- EXTRACTED TEXT:
▽

Overview
In order for Jetspeed to support remote content (XML) subscription and
publication, it is important that this information is buffered locally. The
DiskCache mechanism handles fetching content and assuring that it is always
updated. All Jetspeed code should use this mechanism to ensure performance
and reliability.
Operation
The disk cache will download remote URLs and store them as files on the
local filesystem. Local URLs will be served from the webserver. Static URLs
that are served from the webservers will have better performance than URLs
served from dynamic content engines (PHP, ASP, JSP, Servlet, etc).
Strategy
Jetspeed employees numerous stategies for ensuring that content is
continually updated:
-
DiskCacheDaemon: Continually goes over every entry within the cache at a
set interval (the frequency is controlled using daemon.diskcachedaemon.interval
property - you can also start this process manually using the DaemonAdminPortlet).
If an entry is noticed to be out of date (either by HTTP header info or by a
MAX interval) it is fetched and placed and the updated version placed within the cache.

△

- SET TASK: In the Jetspeed disk cache text, which property controls how often the DiskCacheDaemon goes over the cache entries?

- DATA SECTION:
▽

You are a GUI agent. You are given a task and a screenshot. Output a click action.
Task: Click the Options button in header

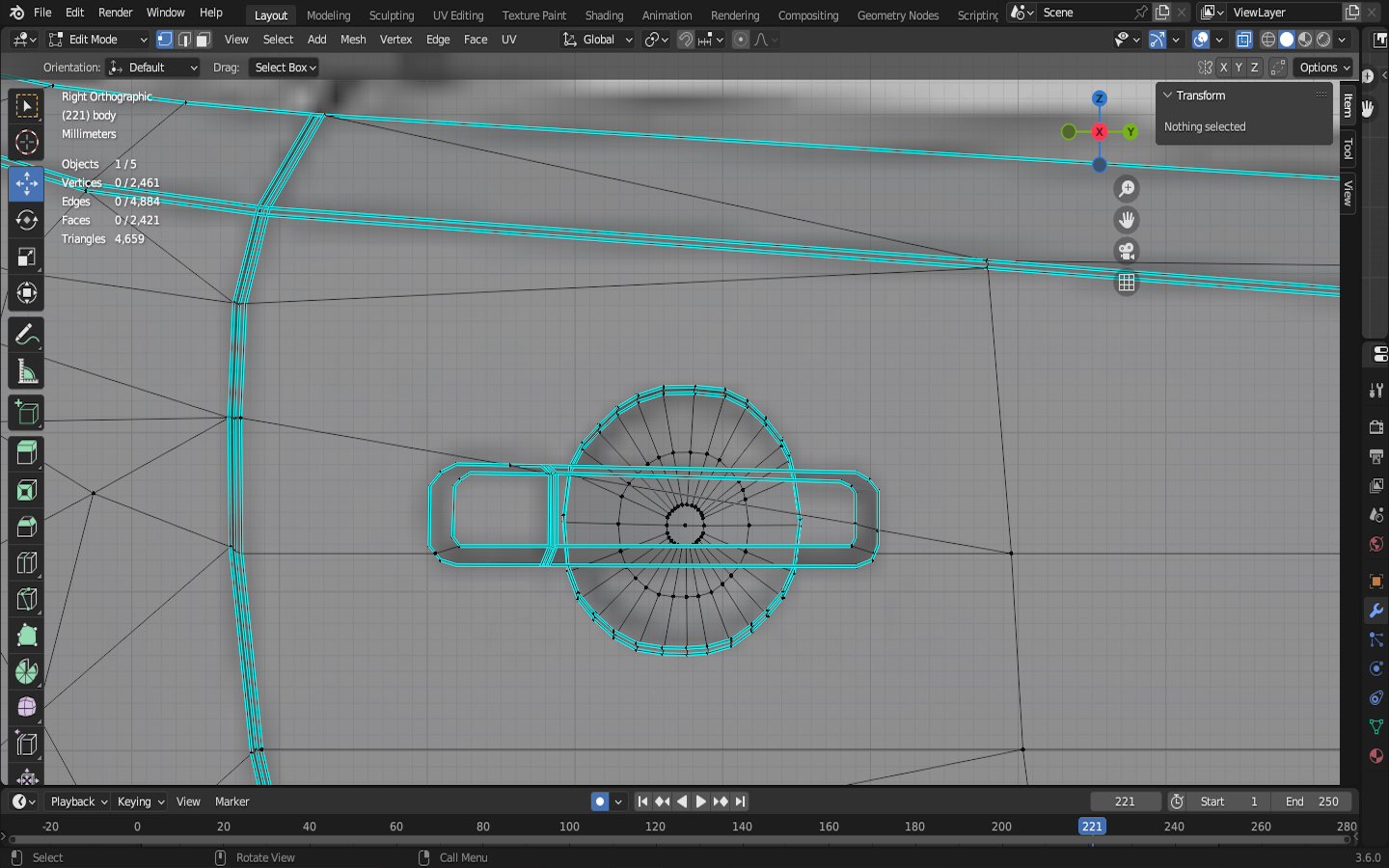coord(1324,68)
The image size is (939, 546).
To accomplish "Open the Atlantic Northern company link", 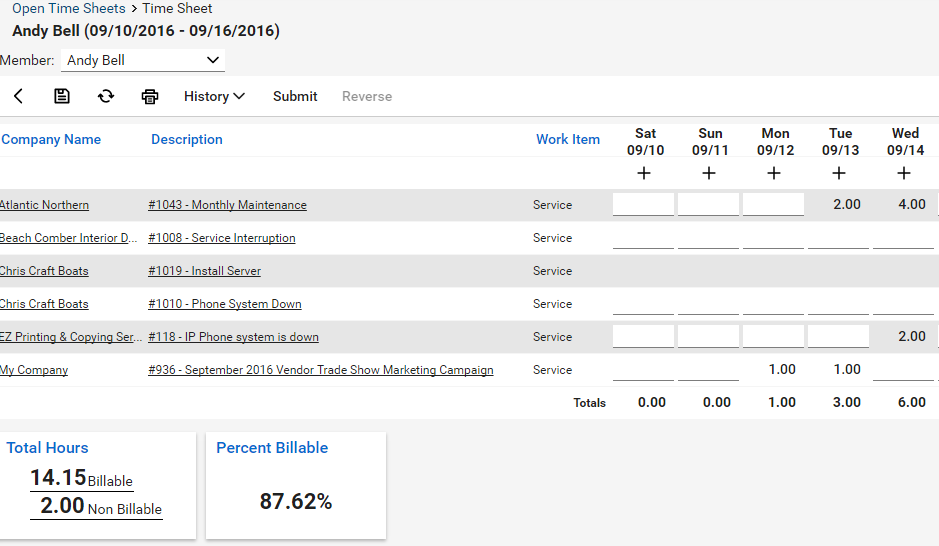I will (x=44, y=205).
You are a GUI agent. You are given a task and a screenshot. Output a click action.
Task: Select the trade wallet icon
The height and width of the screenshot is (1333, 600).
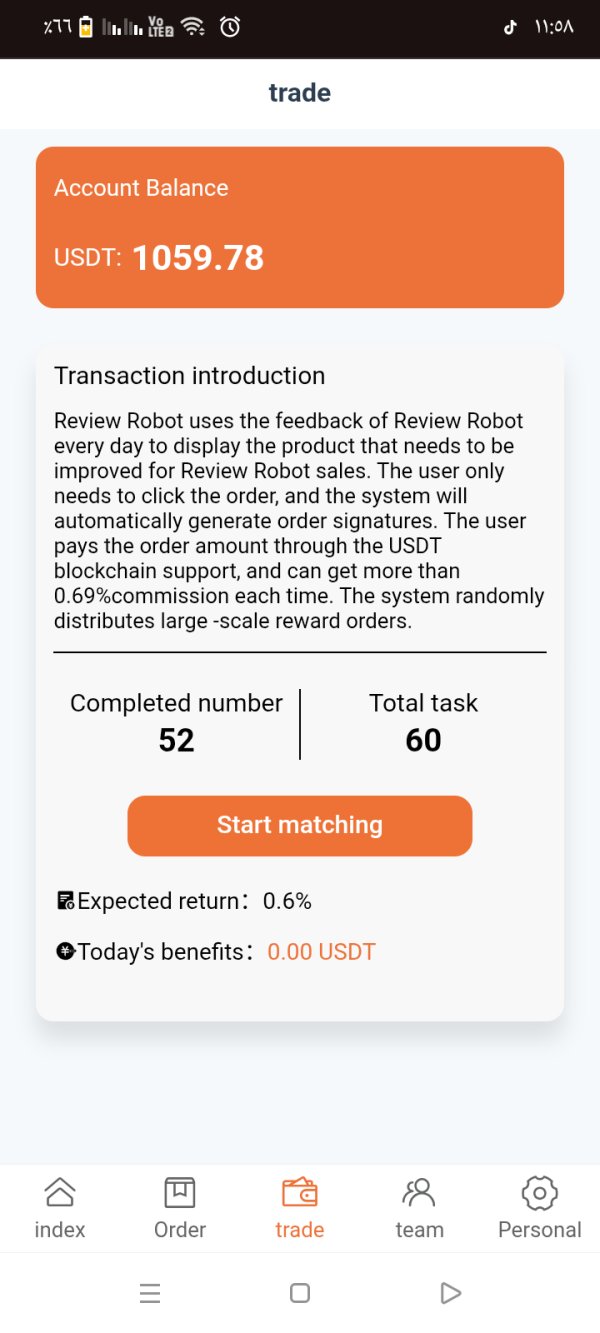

△

- FINAL RESULT: daemon.diskcachedaemon.interval